Nel 2018 l’energia si sposterà rapidamente, con un flusso più intenso che mai, offrendo numerose opportunità che dovremo essere in grado di gestire.

Nella numerologia tantrica ogni numero dall’1 all’11 ha una propria frequenza ed è in relazione ai 10 corpi. 11 è la somma complessiva delle cifre che compongono l’anno 2018. 11 è la frequenza vibratoria di tutti e 10 i corpi, proprio come il bianco contiene le frequenze vibratorie di tutti i colori. C’è un senso intrinseco della visione nel numero 11: non ci sentiremo più soddisfatti di quello che c’è, tutto sembrerà vecchio, in ogni area della vita. Quindi saremo spinti a cambiare. Ci saranno due comportamenti estremi nell’affrontare questa esigenza: molti si sentiranno guidati e ispirati a creare un percorso più elevante per se stessi, molti altri si sentiranno come in una pentola a pressione. L’aumento della confusione mentale e dell’instabilità emotiva creerà molti problemi in tutta la società, con la necessità di un livello di risposta più illuminato. Non dobbiamo permettere che l’aggressività di qualcun altro ci bruci; dobbiamo andare più in alto, oltre. E’ importante notare che l’11 rappresenta le relazioni, inclusa la relazione con Dio o il nostro sé superiore. In questo momento è importante mantenere un contatto costante con una fonte stabile, con un nucleo che non è soggetto a mutazioni: la nostra anima. Occupiamoci del nostro centro e non verremo travolti.

L’11 è anche 1+1=2. Il numero 2 è un conservatore, vorrebbe che una cosa duri per sempre e fa di tutto per preservare quello che ritiene importante. Ha bisogno di servire ed obbedire per proteggere il numero 1 (l’anima); ma si può dare ascolto alla propria missione, all’ego, al vizio, o alla virtù… C’è una “schiavitù” che porta alla libertà e una alla prigionia; bisogna scegliere cosa seguire.

Poiché l’anno si muoverà così velocemente, avremo bisogno di un escamotage che ci permetta di non cadere negli stessi schemi.

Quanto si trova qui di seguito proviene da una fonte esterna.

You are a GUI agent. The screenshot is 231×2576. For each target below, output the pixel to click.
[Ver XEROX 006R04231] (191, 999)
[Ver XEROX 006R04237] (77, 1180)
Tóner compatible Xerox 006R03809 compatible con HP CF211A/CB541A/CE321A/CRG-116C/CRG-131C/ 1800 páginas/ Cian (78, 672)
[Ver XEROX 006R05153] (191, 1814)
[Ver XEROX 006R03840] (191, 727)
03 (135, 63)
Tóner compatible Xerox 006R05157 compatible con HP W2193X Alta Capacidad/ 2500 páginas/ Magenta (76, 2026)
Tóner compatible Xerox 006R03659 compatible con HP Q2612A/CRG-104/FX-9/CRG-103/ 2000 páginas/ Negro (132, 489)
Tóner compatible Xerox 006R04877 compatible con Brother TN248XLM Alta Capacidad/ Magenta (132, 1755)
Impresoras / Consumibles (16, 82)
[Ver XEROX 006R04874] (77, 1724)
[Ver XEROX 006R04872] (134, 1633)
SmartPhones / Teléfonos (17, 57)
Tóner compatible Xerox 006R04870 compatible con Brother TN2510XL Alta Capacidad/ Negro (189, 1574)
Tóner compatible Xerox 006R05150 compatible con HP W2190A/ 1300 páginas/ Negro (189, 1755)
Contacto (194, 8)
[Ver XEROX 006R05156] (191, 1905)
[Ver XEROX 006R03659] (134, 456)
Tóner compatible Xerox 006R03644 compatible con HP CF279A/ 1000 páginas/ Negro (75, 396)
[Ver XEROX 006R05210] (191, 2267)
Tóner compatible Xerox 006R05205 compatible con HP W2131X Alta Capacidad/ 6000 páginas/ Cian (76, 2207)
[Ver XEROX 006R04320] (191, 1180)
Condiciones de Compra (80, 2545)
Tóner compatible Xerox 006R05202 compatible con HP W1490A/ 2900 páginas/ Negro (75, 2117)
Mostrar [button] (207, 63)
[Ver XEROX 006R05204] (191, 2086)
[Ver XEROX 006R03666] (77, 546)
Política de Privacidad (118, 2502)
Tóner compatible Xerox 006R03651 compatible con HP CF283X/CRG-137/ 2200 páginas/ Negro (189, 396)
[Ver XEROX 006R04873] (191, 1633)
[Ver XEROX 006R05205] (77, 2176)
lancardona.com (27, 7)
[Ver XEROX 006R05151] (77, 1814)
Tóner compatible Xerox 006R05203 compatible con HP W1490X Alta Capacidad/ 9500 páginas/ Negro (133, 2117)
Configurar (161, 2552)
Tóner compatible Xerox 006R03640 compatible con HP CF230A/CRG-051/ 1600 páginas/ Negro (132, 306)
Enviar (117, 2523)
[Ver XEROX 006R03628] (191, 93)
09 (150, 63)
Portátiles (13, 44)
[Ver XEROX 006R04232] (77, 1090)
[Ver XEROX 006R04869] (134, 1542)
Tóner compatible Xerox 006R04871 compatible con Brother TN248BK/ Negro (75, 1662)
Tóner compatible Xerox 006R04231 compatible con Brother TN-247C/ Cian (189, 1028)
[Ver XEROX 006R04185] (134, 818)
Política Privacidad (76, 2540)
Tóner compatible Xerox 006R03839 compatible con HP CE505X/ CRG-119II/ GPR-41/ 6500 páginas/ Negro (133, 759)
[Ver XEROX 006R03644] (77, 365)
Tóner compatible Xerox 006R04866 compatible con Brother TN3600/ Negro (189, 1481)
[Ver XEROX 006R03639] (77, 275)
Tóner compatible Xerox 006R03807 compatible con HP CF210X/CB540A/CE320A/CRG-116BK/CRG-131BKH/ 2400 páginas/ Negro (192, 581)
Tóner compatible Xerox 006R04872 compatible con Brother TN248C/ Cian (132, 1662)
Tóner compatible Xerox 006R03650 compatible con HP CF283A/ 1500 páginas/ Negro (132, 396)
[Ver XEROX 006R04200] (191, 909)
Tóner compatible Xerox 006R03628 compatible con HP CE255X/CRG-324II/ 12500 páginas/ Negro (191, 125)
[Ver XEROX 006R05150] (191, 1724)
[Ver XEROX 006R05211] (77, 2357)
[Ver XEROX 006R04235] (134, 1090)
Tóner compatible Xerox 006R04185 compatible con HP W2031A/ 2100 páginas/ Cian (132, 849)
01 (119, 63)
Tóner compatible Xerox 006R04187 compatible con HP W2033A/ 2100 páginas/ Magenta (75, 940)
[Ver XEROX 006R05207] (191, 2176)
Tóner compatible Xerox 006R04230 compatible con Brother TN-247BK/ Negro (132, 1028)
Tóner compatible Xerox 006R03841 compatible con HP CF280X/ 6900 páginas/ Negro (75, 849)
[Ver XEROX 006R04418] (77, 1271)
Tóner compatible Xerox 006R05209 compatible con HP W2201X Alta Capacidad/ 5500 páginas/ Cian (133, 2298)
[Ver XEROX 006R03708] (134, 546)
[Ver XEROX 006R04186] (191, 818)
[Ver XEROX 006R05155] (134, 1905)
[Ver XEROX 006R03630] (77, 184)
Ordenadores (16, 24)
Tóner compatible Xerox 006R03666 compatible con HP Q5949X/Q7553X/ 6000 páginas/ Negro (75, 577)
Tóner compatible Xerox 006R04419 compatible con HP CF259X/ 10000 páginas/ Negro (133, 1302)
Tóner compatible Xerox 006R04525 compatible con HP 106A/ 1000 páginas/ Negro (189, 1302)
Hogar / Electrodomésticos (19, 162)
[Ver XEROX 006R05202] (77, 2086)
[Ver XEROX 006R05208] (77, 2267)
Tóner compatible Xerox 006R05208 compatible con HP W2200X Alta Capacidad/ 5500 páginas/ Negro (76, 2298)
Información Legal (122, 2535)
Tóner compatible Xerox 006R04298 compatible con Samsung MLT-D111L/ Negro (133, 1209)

Spesso ci sono molti cambiamenti nelle nostre vite, ma l’attaccamento al nostro Ego rimane uguale, creando dubbi nella nostra mente: la differenza tra la realtà e la percezione di essa attraverso il nostro ego, fa sorgere dei dubbi; e i dubbi creano desolazione. E qui ci arriva in aiuto il Kundalini Yoga con una buona pratica per i primi 40 giorni dell’anno: la “Meditazione del cambiamento”. Alla fine dell’articolo troverete un link-guida per la meditazione. Desideriamo tutti un cambiamento nelle nostre vite, ma ci sono lezioni che devono essere apprese e completate. Quello che non si risolve si ripresenta con conseguenze sempre più grandi. Questa pratica ci accompagnerà e ci aiuterà ad essere felici attraverso i cambiamenti e ad avere piena radianza della nostra anima.